Alicia había intentado durante su último encuentro en Puebla que Luis renunciara a compromisos que estaban a punto, según ella, de provocar en él un cierto estrés que podría conducirle a una crisis. Él, tozudo como pocos hombres, vital hasta el último suspiro, se había negado a frenar su ritmo de actividad. Y lo había pagado. Feliz, de eso estaba ella segura. Camino del cementerio de Soulac-sur-Mer dejó que el recuerdo envolviera su mente.

—Sé bien que nadie muere por demasiada edad —había iniciado la conversación Alicia—. Tú me lo enseñaste.

—Es cierto —dijo Luis con un simulacro de sonrisa—. Que yo sepa, nunca he encontrado a nadie que haya muerto de viejo; la senectud sería eterna si no ocurriera de pronto una caída que te parte, qué sé yo, un hueso, o te abre la cabeza.

—Cuesta darnos cuenta de que nos caemos porque hemos envejecido.

—Reaccionamos con el medio ambiente que nos rodea. Yo no me siento un sufridor estresado. Cuando me enfrento a una situación peligrosa, mi cuerpo reacciona produciendo cortisol y adrenalina, que elevan los niveles de azúcar en sangre y redistribuyen el flujo sanguíneo a músculos y pulmones para estar preparado para hacer frente a otras amenazas ulteriores. La respuesta psicológica al estrés nos ayuda a sobrevivir, puesto que una vez percibido que ya estamos a salvo, nuestro organismo vuelve a su situación normal de equilibrio. Y eso hago yo, así que no te preocupes tanto.

—Pero la salud se resiente si el estrés supera ciertos límites.

—Es verdad, si el nivel de las hormonas del estrés permanece alto durante demasiado tiempo —explicó él—, la presión arterial se eleva, con el consiguiente riesgo de infarto y, en muchos casos, pueden crearse estados de inmunosupresión, por lo cual somos más susceptibles de contraer enfermedades. La gente olvida que esta situación puede desencadenar trastornos mentales e incluso enfermedades psiquiátricas, sobre todo en personas con predisposición genética a padecerlas.

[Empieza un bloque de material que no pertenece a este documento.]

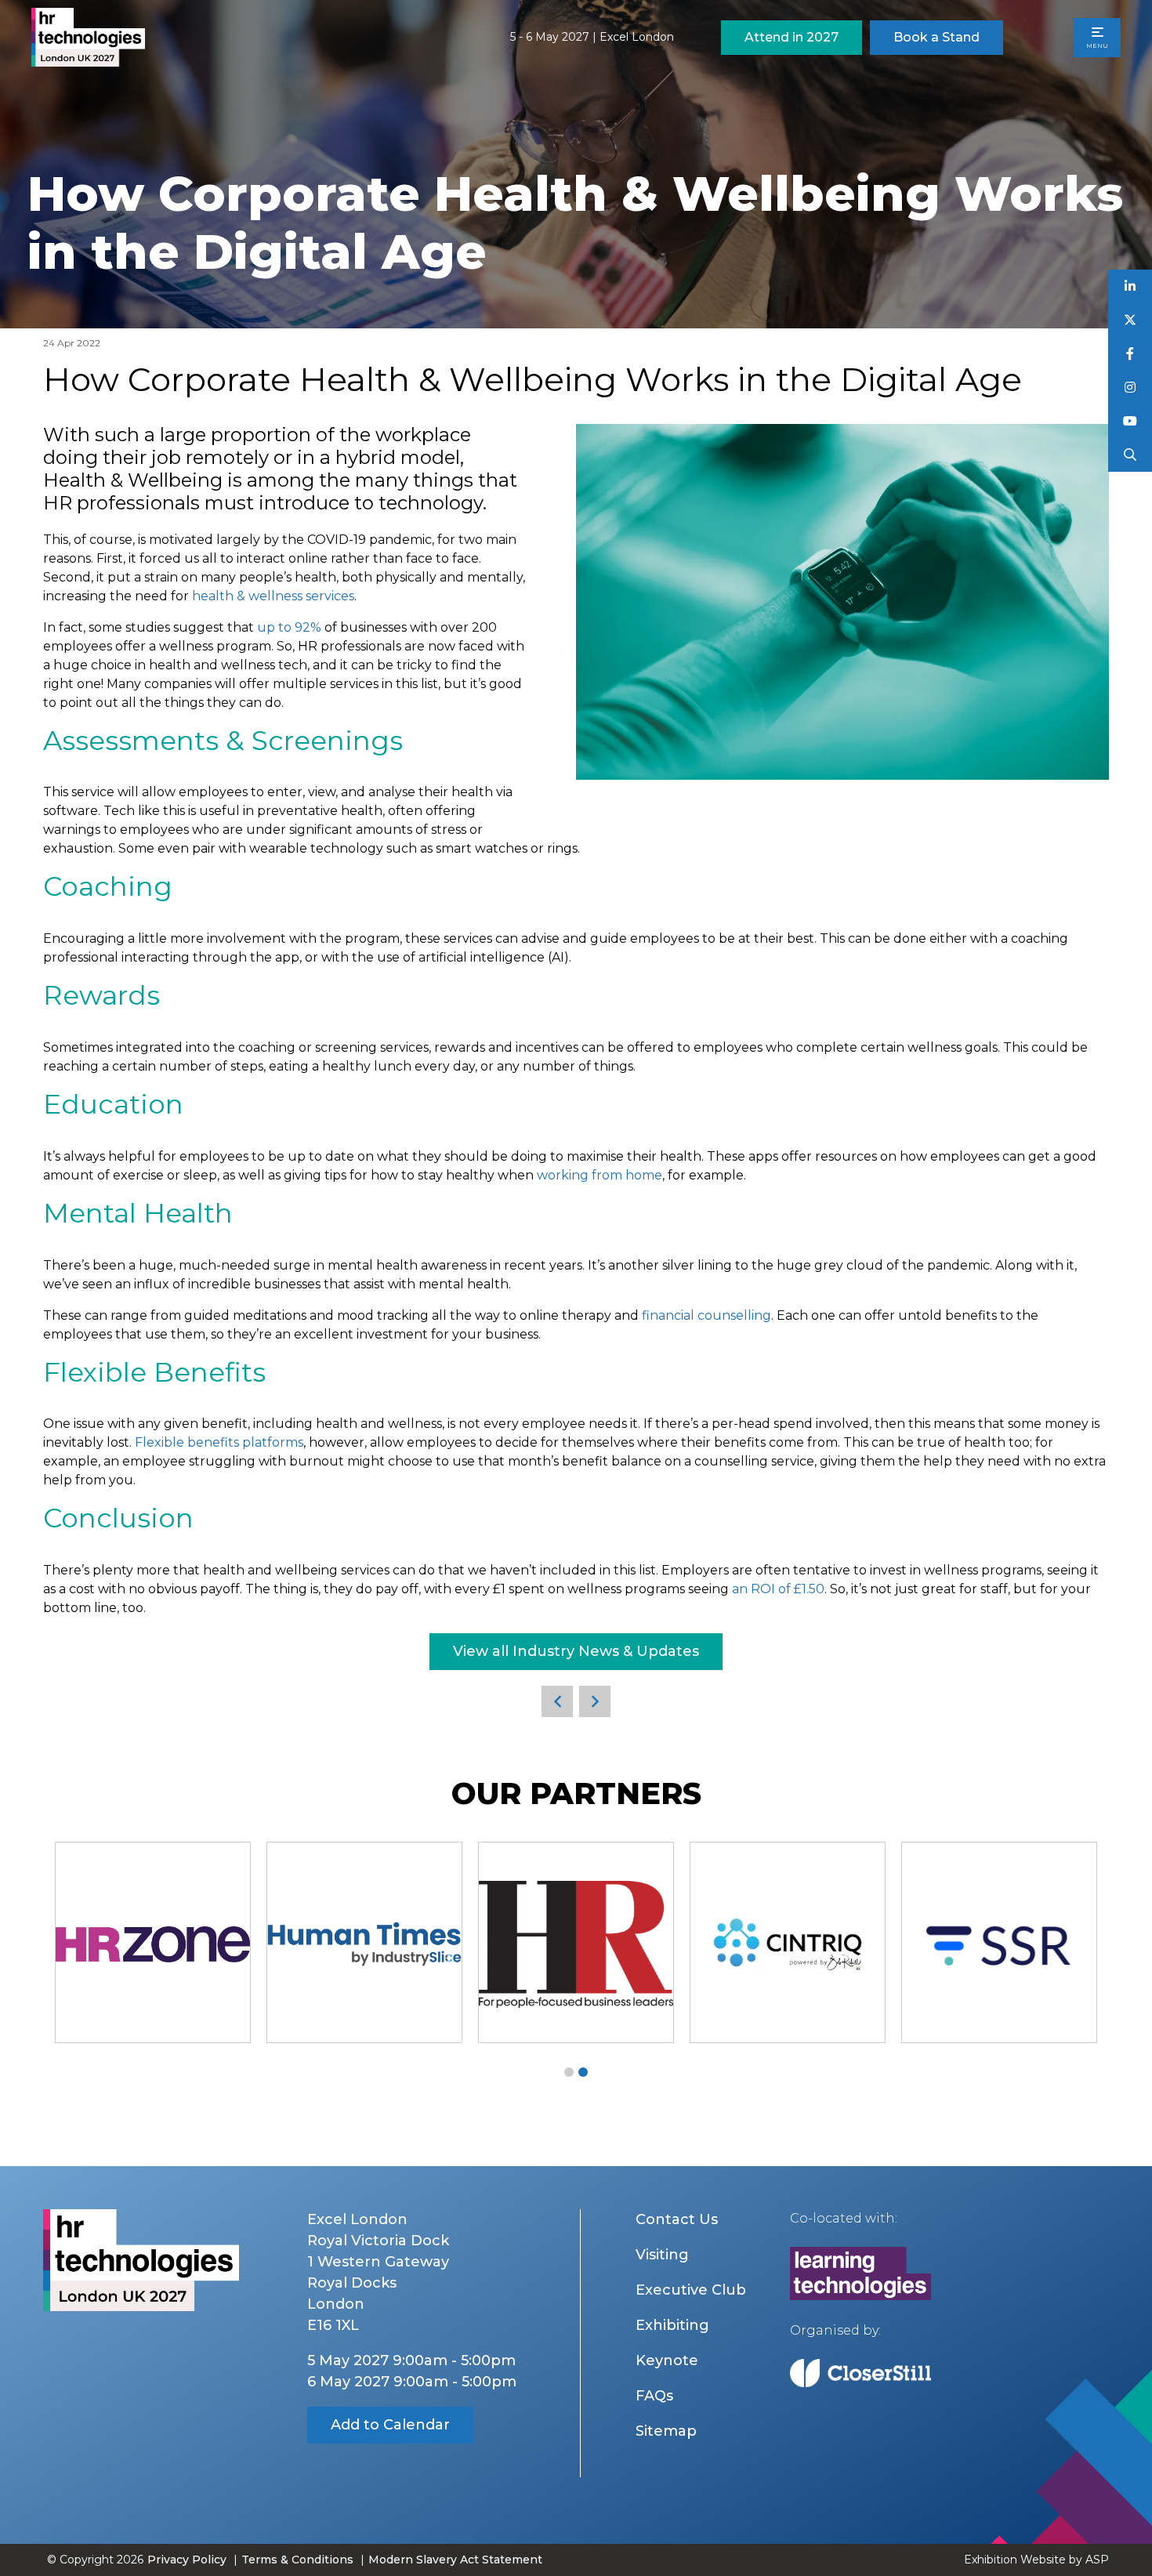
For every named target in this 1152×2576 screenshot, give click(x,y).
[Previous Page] (557, 1701)
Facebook (1130, 354)
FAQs (654, 2395)
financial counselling (706, 1315)
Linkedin (1130, 286)
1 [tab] (569, 2072)
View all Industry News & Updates (576, 1651)
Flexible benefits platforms (219, 1442)
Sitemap (666, 2431)
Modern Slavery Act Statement (455, 2559)
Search (1130, 455)
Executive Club (691, 2290)
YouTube (1130, 421)
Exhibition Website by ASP (1036, 2559)
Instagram (1130, 387)
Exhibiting (672, 2325)
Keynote (667, 2360)
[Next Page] (594, 1701)
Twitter (1130, 320)
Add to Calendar (390, 2424)
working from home (599, 1175)
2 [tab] (583, 2072)
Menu (1097, 45)
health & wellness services (273, 596)
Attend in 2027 (791, 37)
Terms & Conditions (297, 2559)
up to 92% (289, 627)
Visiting (662, 2254)
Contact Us (677, 2219)
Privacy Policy (186, 2559)
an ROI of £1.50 (778, 1588)
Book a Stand (936, 37)
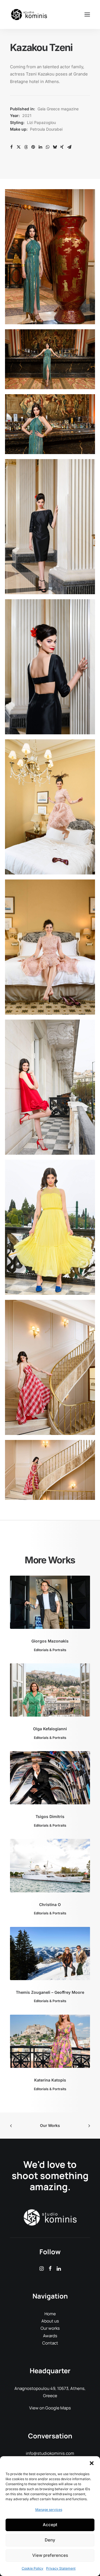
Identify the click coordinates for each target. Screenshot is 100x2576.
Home (50, 2314)
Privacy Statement (61, 2568)
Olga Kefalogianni (50, 1728)
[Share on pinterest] (33, 147)
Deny (50, 2540)
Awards (50, 2336)
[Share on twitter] (18, 147)
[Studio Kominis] (29, 14)
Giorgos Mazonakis (50, 1641)
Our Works (50, 2125)
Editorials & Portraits (50, 1650)
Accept (50, 2524)
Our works (50, 2328)
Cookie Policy (32, 2568)
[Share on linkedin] (40, 147)
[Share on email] (69, 147)
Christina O (50, 1904)
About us (50, 2321)
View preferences (50, 2555)
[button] (91, 2463)
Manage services (48, 2509)
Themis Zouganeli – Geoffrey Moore (50, 1992)
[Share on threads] (25, 147)
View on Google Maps (50, 2408)
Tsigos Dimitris (50, 1816)
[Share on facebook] (11, 147)
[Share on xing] (62, 147)
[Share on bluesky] (54, 147)
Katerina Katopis (50, 2080)
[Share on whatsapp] (47, 147)
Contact (50, 2343)
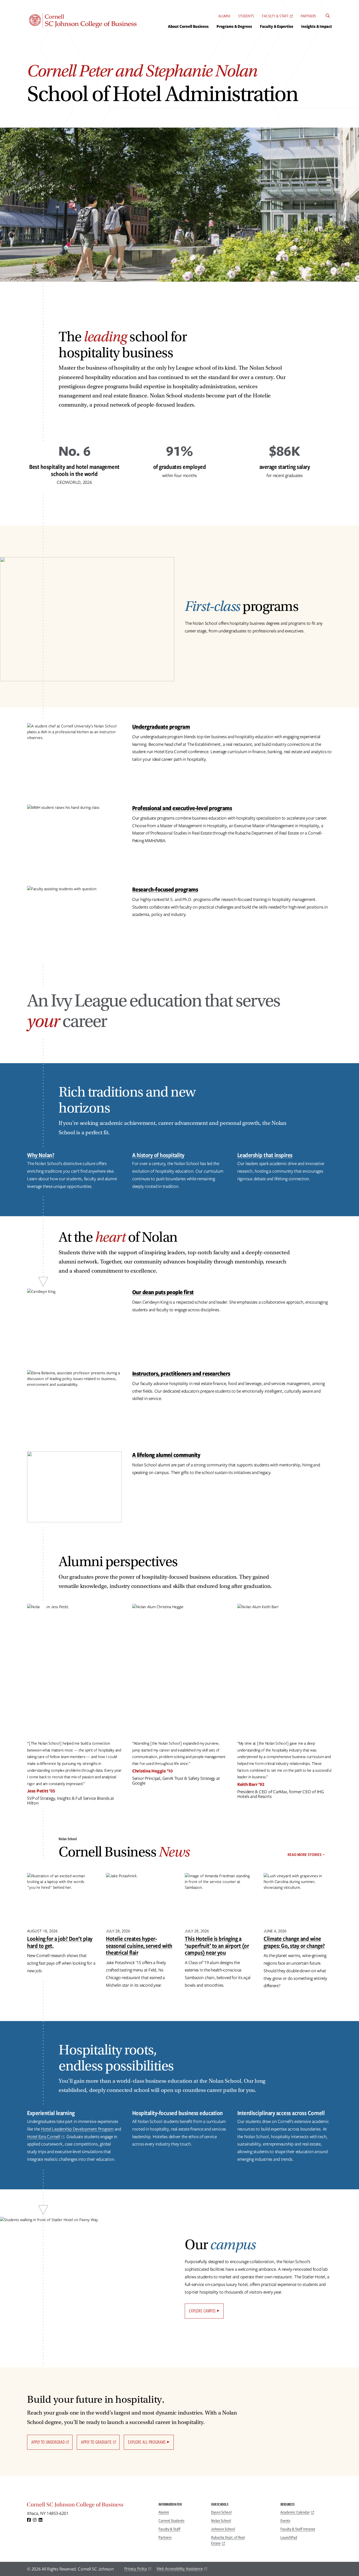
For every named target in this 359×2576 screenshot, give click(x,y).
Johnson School (223, 2529)
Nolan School (221, 2520)
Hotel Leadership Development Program (77, 2129)
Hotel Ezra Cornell (43, 2136)
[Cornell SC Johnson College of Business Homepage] (87, 2506)
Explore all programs (147, 2442)
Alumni (224, 16)
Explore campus (202, 2310)
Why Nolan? (40, 1155)
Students (246, 16)
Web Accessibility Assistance (179, 2569)
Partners (308, 16)
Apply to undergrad (48, 2442)
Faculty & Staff (275, 16)
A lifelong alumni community (166, 1454)
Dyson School (221, 2512)
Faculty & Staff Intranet (297, 2529)
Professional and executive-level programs (182, 808)
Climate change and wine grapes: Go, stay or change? (294, 1942)
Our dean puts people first (163, 1292)
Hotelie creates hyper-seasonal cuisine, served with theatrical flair (139, 1945)
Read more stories (304, 1855)
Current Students (171, 2520)
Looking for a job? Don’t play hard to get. (60, 1942)
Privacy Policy (135, 2569)
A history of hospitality (158, 1155)
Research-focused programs (165, 889)
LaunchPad (288, 2537)
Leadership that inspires (265, 1155)
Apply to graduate (96, 2442)
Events (285, 2520)
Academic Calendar (295, 2512)
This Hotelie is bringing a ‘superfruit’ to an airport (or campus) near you (217, 1945)
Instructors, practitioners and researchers (181, 1373)
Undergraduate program (161, 726)
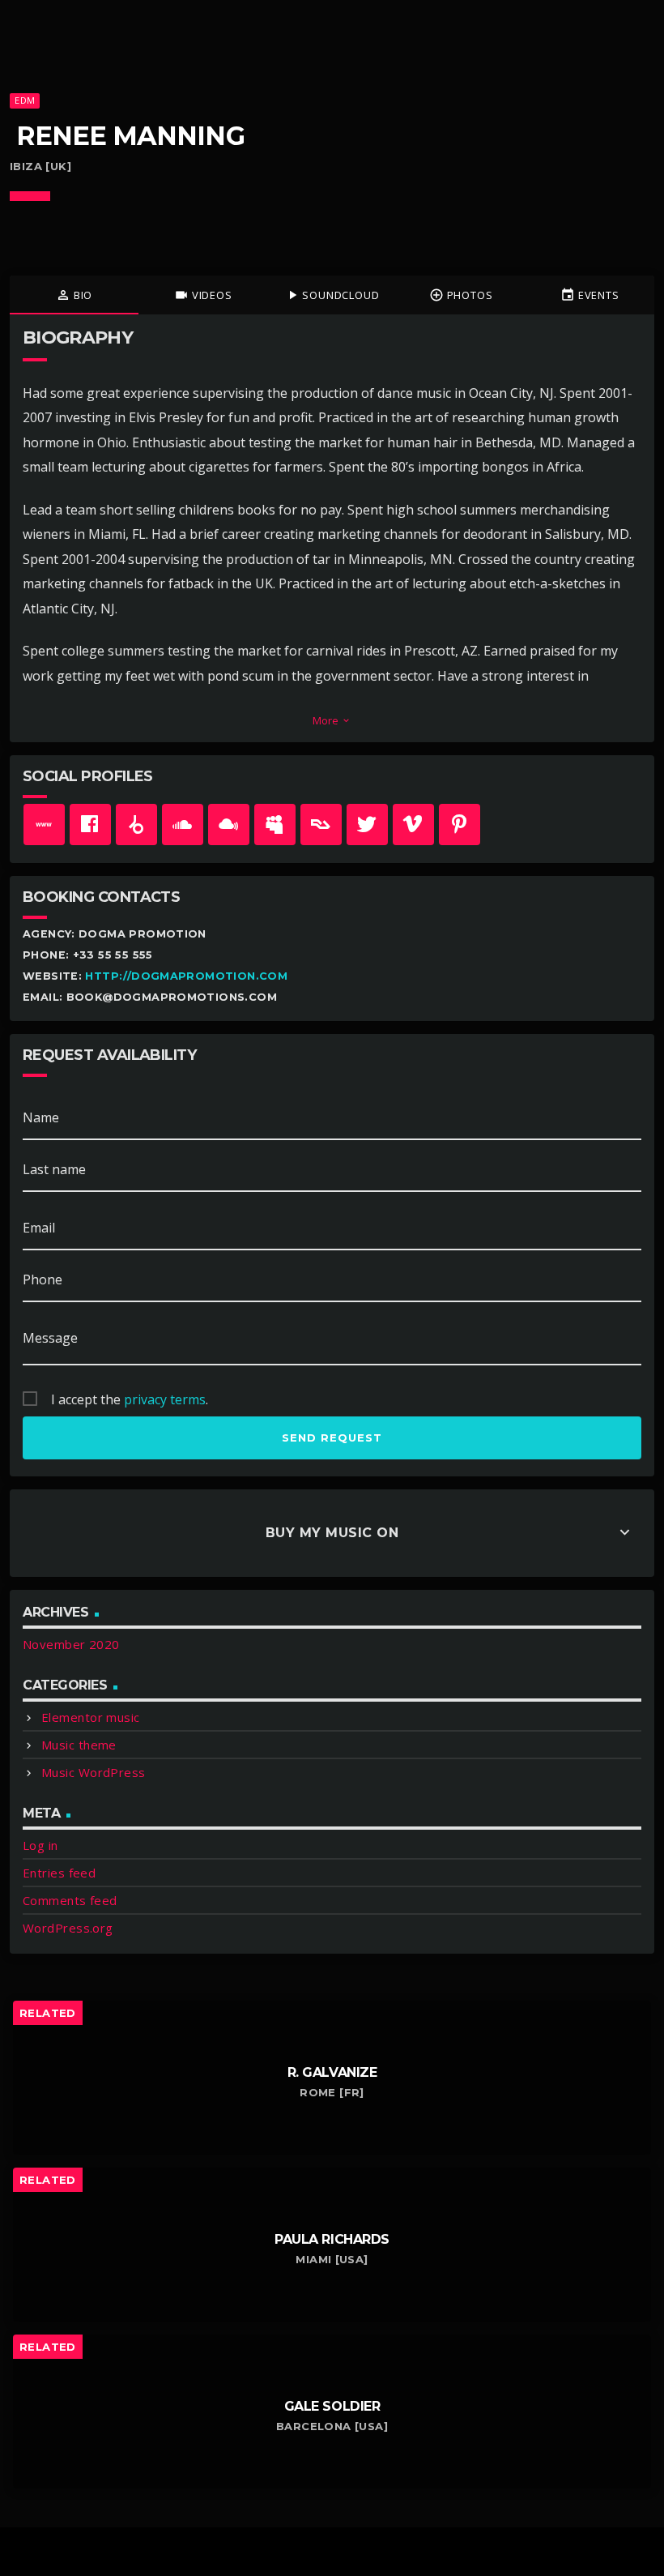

—No desvíes mi atención con tu exhibición de conocimientos, Luis. ¿Me prometes que te cuidarás un poco, que bajarás el ritmo?

—Gracias por preocuparte, Kalmikia, pero estoy bien —le dijo llamándola por ese segundo nombre con el que la llamaba desde que se conocieron, una señal de su complicidad.

—Bien, confiaré en ti… Pero ¿cómo se atreven los responsables del sistema educativo a no explicarnos nada de nada de todo esto en la escuela? —exclamó Alicia, ante la mirada divertida de Luis por el cambio abrupto de tema, esta vez marcado por ella.

—Y sin embargo hoy conocemos con precisión las señales del estrés permanente: la parte del cerebro implicada en las decisiones racionales es más pequeña en las personas con desórdenes postraumáticos, como también el hipocampo, que es fundamental en la formación de la memoria a largo plazo. Es una cuestión decisiva porque si algo hemos aprendido en los últimos diez años es que la salud mental exige un enfoque multidisciplinar, donde biólogos, sociólogos y psicólogos trabajen juntos para explicar los efectos del estrés en el comportamiento de las personas; este comportamiento depende de la comunicación neuronal entre la razón y los estímulos emocionales.